EXERCISE DESCRIPTION: Which of the lines below contain the string "ticket"? Copy each one.
== STORED DATA ==
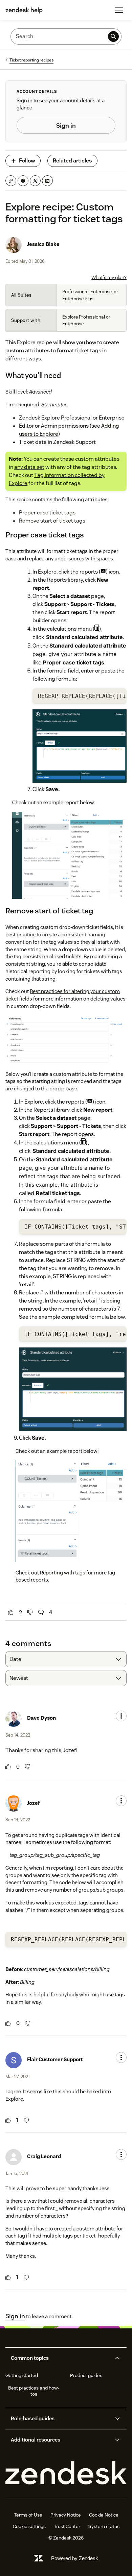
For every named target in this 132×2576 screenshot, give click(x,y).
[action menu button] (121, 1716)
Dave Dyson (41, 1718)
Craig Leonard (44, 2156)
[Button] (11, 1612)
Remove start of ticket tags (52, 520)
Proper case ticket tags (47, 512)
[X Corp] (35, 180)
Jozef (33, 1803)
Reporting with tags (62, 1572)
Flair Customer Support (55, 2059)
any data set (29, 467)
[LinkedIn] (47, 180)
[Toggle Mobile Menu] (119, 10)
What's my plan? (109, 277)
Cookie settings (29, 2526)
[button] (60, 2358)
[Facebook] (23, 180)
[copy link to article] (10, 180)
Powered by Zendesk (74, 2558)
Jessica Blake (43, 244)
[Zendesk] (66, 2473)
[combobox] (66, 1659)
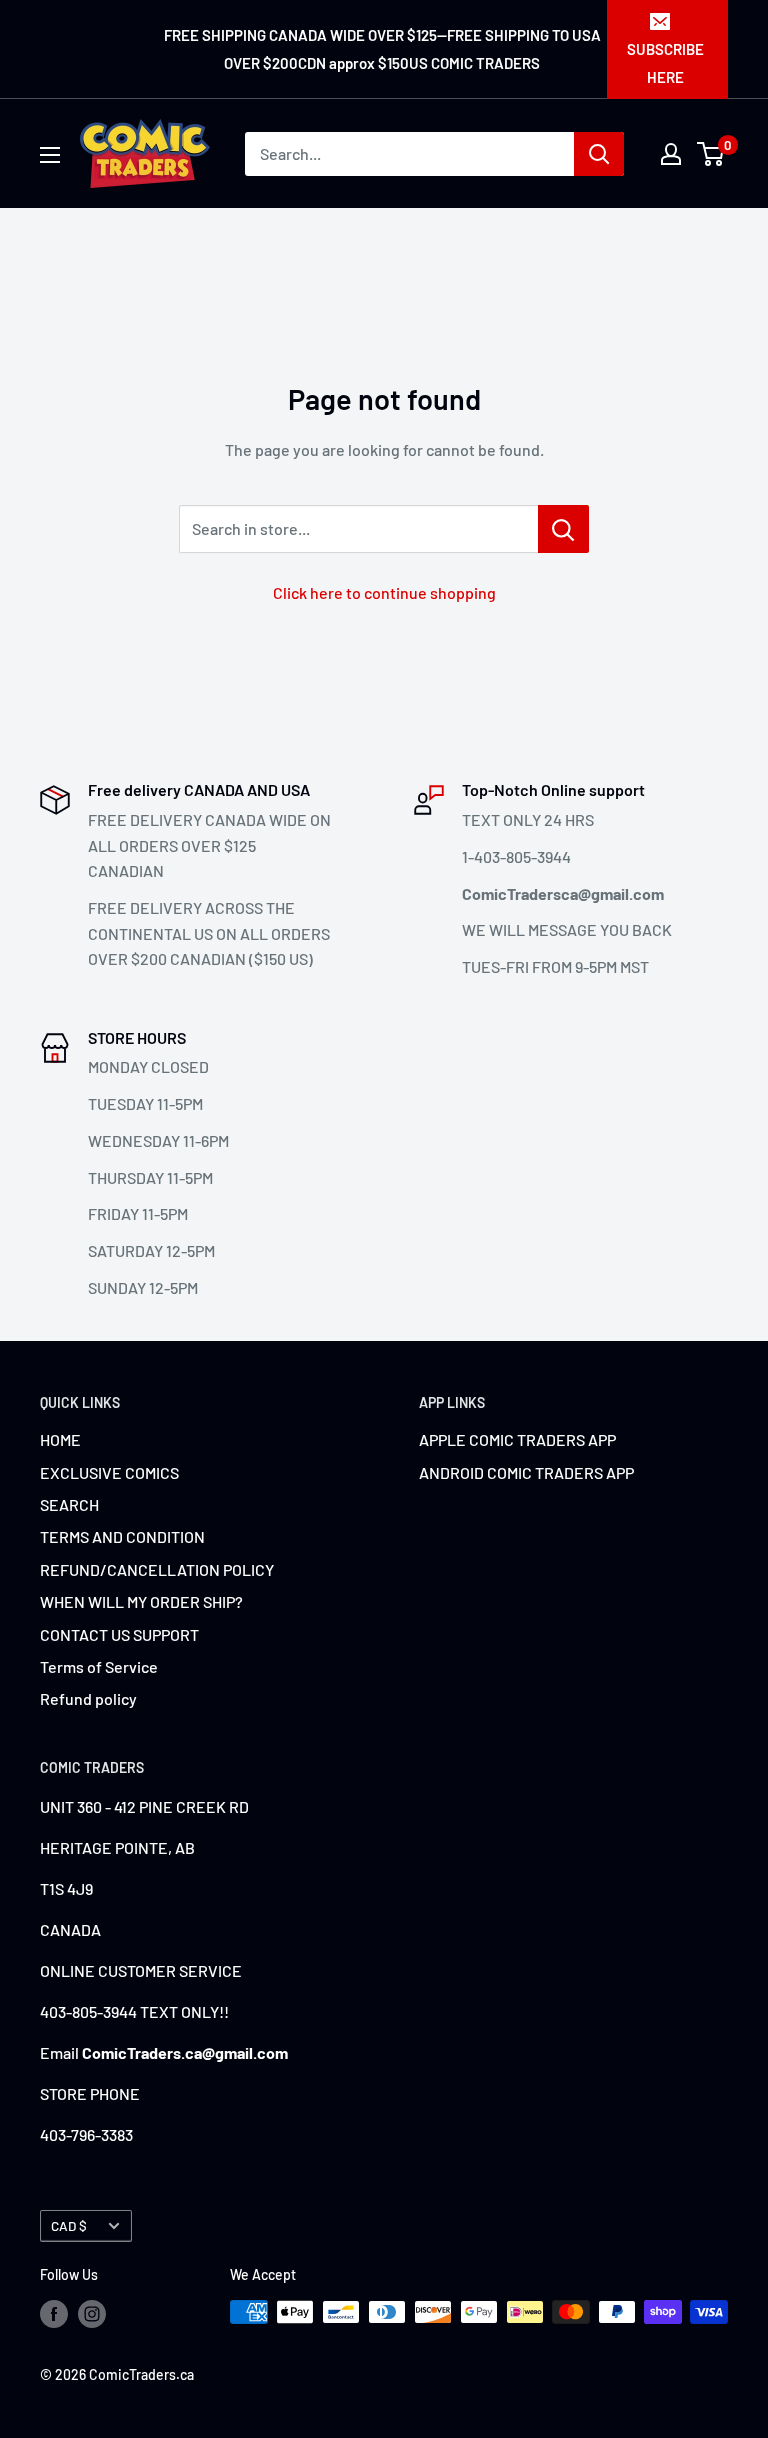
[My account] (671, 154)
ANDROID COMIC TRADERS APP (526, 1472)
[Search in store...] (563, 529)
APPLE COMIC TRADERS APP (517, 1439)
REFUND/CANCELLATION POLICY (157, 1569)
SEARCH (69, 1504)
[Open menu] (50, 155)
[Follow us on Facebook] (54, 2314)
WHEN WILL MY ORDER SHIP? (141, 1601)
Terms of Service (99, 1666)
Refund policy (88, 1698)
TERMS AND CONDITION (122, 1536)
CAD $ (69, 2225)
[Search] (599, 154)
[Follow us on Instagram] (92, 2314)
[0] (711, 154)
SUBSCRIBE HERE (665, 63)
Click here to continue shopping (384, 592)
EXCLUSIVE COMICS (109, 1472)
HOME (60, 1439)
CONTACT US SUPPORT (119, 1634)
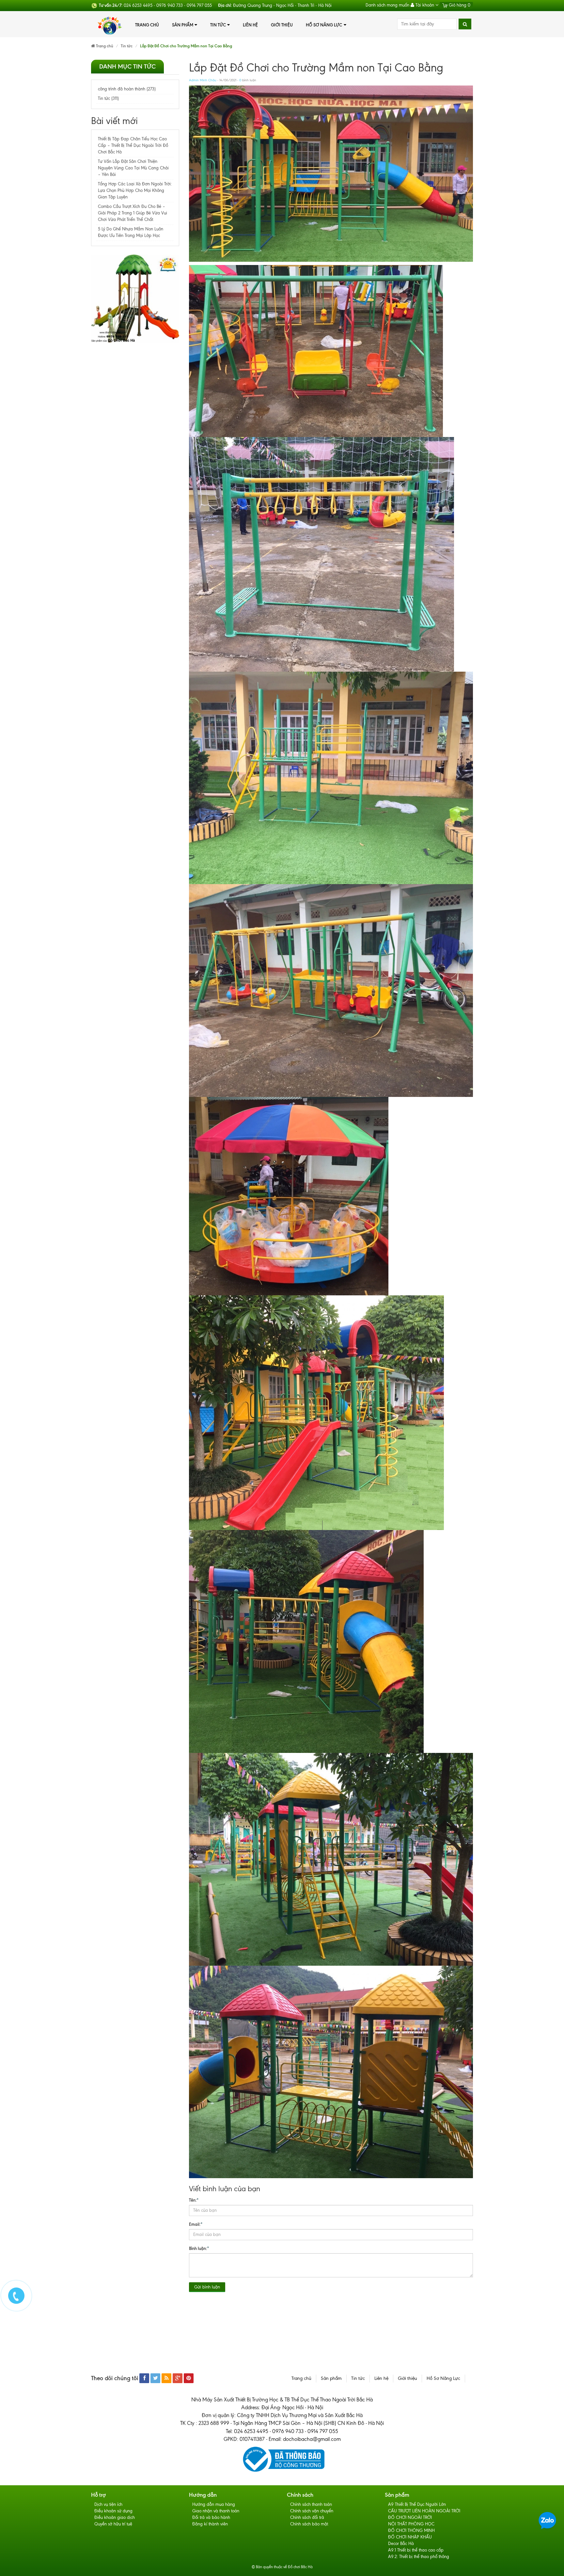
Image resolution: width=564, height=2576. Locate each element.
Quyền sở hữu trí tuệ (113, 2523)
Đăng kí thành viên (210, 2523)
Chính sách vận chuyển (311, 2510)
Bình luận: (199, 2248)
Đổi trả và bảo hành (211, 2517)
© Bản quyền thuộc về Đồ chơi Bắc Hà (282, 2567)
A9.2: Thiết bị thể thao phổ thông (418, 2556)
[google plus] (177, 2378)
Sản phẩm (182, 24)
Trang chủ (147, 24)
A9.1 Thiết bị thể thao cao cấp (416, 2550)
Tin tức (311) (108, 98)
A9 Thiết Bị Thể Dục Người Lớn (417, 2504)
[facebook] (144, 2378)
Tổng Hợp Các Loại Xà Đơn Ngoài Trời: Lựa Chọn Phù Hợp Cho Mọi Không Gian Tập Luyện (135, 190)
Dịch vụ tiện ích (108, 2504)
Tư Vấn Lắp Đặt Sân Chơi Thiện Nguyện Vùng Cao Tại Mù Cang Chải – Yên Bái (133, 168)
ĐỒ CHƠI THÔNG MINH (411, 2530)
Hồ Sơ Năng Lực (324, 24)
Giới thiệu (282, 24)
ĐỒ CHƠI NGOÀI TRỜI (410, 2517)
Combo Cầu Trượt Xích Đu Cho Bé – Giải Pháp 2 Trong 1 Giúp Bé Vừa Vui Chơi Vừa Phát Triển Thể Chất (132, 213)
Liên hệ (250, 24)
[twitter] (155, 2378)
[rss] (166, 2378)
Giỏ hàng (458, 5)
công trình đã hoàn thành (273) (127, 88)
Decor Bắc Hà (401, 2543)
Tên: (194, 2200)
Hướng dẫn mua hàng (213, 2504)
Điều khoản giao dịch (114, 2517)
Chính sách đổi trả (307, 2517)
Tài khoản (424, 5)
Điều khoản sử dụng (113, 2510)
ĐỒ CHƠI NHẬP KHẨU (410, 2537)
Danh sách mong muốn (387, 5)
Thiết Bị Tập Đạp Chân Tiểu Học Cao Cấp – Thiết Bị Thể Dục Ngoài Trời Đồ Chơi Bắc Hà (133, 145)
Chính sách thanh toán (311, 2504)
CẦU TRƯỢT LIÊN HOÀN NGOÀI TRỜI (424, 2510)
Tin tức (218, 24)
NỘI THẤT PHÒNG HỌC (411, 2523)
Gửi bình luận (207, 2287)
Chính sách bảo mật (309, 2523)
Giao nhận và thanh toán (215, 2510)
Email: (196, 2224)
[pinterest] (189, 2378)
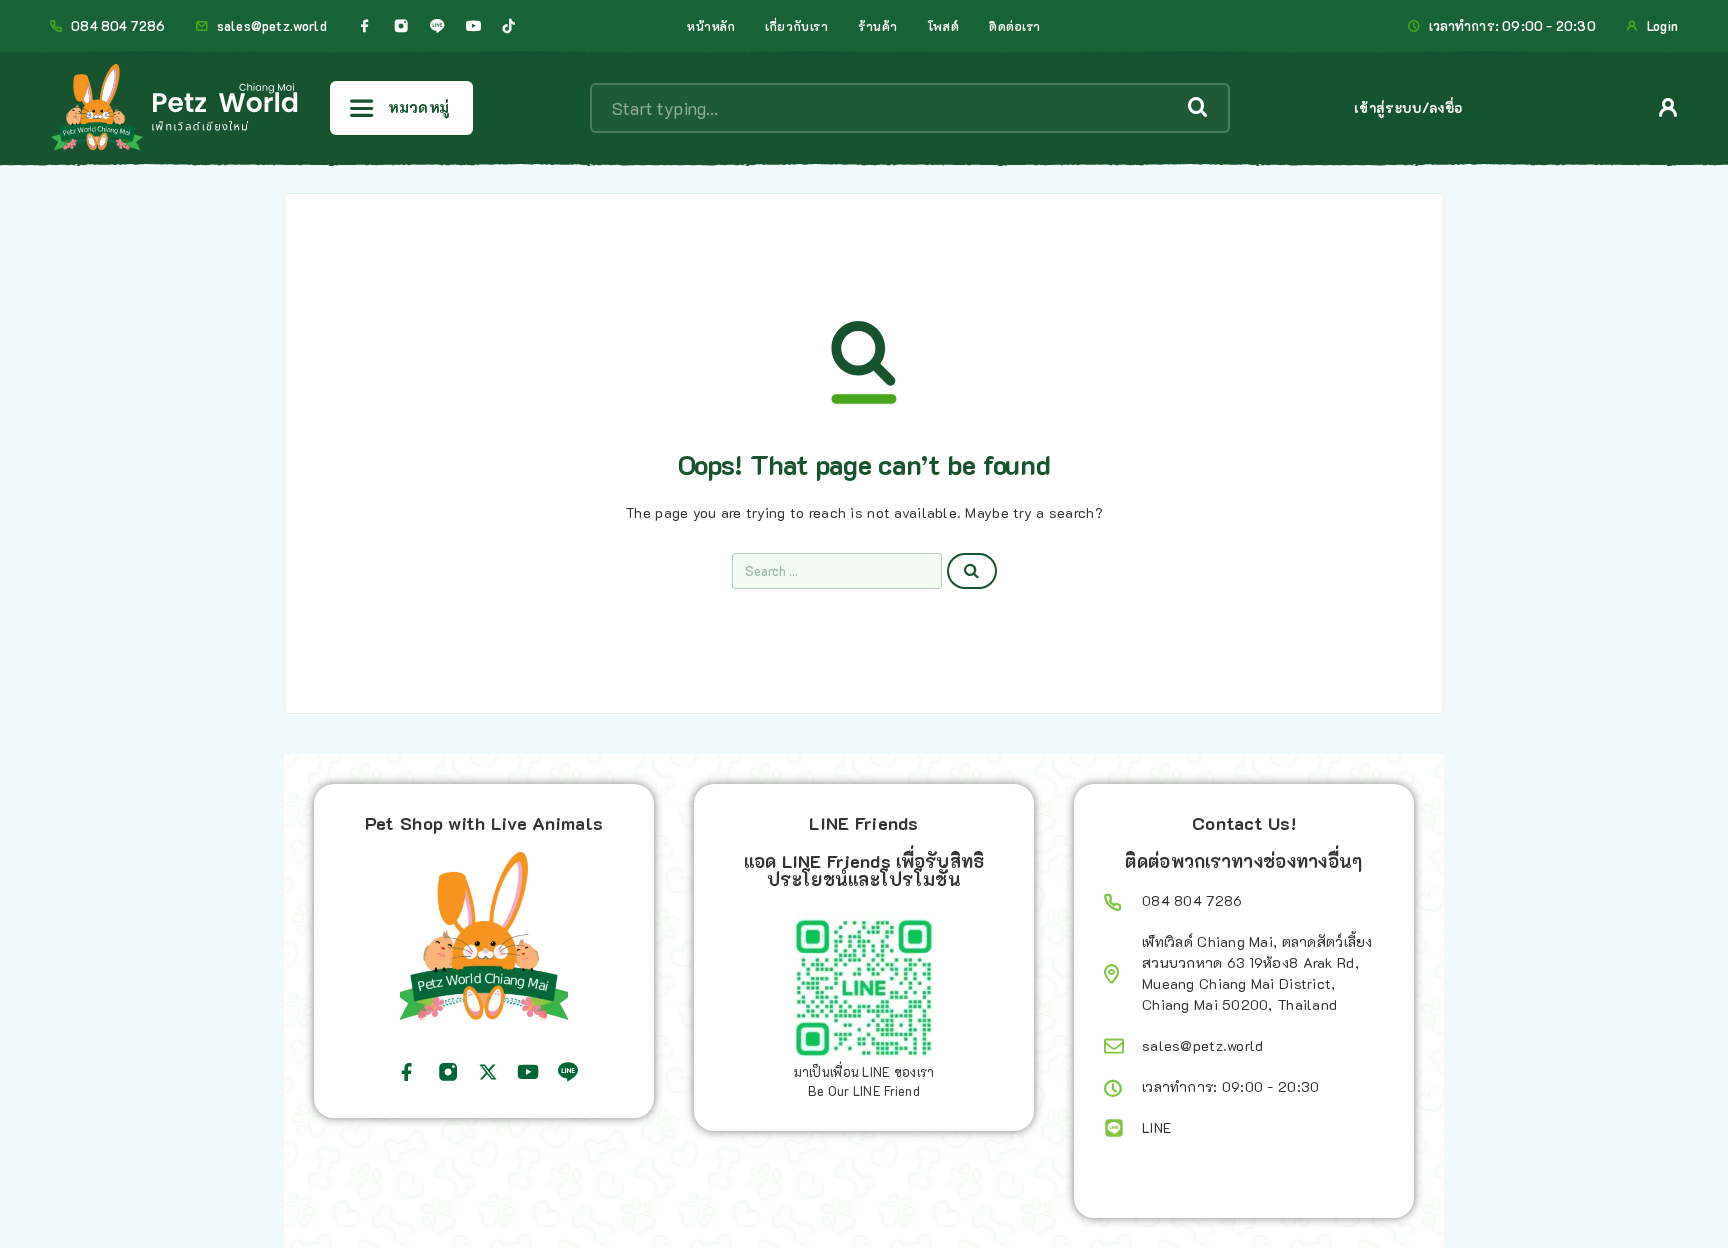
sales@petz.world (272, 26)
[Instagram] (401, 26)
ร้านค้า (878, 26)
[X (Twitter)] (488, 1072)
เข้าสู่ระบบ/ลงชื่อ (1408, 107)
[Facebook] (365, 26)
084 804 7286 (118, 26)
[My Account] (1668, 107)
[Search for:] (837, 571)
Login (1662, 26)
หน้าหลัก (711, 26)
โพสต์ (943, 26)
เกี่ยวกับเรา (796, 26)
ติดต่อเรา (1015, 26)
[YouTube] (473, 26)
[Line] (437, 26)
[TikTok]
===
COMPLETED TASK:
Remove start of ticket tags (52, 520)
Proper case ticket tags (47, 512)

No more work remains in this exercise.